The characteristics of the transfer functions H7 (s) and H8 (s) including the time delay Δt7 and
the settings of the position and orientation of the transducers 29B, 30B, the front of the
transducers 29B, 30B functions as a directional array, the audio In the radiation pattern (such as
the cardioid 42) which emits more acoustic energy in a direction 44 generally towards the
listener 46 at the listening position where the signal processing system 1 is involved, into the
high frequency spectral components of the right channel Do so as to emit corresponding sound
waves. Directional arrays are discussed in more detail in US Pat. Nos. 5,809,153 and 5,870,484.

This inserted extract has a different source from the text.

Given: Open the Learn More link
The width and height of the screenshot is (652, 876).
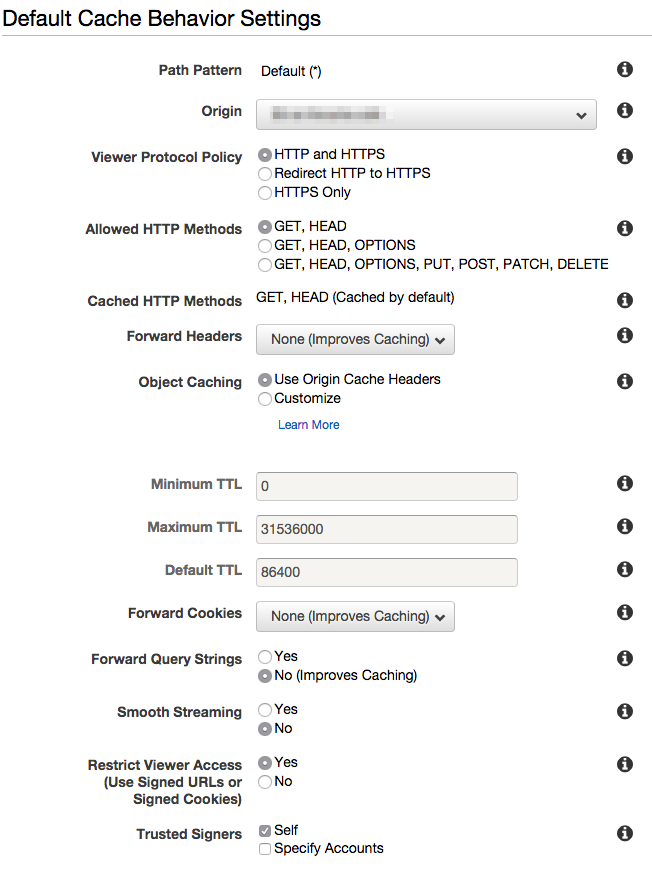Looking at the screenshot, I should tap(308, 425).
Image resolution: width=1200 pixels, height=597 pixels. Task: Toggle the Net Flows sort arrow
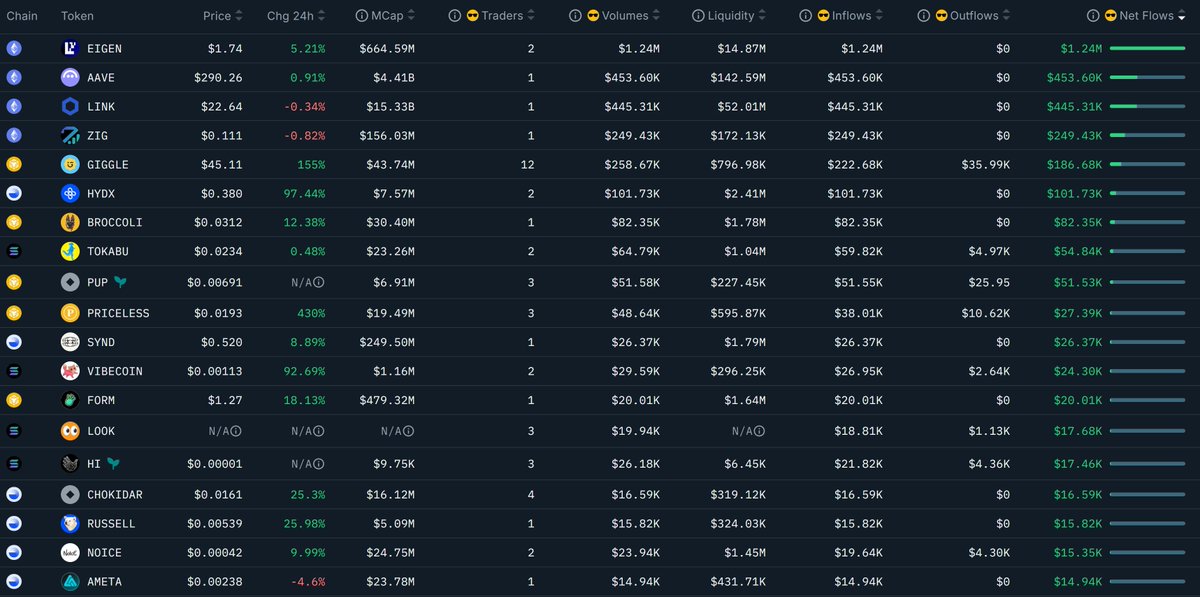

The acoustic waves emitted by the back of the cone into the waveguide, in particular the low
frequency acoustic waves, enhance the low frequency acoustic waves emitted by the front of the
cone. In this embodiment of the embodiment of FIG. 2, the transducers 29B, 30B are acoustically
coupled to the waveguide 39A near the closed end of the waveguide, and the transducers 27B,
28B are connected to each other at the waveguide ends. And acoustically coupled to the
waveguide 39A approximately midway between them. With the transducer so arranged, the
waveguide 39A and the transducer operate as described in co-pending US patent application Ser.
No. 09 / 753,167.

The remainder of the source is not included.